GIVEN PROBLEM:
Pick out every line in the rows below that contains the word "resolution" and copy each of those lines in full.

SUPPLIED DATA:

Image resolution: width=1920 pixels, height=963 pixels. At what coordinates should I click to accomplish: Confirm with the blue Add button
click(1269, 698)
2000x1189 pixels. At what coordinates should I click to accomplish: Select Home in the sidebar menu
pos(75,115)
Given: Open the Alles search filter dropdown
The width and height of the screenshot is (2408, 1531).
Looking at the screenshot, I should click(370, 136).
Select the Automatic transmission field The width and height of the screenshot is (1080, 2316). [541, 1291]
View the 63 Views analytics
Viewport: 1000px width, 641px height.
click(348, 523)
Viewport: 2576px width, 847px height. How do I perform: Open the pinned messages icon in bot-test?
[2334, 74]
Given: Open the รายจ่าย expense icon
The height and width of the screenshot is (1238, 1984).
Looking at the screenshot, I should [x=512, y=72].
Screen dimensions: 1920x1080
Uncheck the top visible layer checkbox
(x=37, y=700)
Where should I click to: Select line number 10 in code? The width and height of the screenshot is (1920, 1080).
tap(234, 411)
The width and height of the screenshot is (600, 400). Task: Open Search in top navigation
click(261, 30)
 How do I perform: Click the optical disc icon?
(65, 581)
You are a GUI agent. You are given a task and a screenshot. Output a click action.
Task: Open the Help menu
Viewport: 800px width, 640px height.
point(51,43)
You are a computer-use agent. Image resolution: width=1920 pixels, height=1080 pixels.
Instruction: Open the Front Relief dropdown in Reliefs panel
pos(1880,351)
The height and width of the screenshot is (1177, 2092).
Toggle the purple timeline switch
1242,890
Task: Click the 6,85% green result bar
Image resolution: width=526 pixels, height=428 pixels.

WRITTEN ANSWER:
Image resolution: width=1920 pixels, height=963 pixels. At what coordinates should I click to accomplish: Confirm with the blue Add button
You are a computer-use agent. Image resolution: width=1920 pixels, height=1080 pixels.
Image resolution: width=526 pixels, height=428 pixels.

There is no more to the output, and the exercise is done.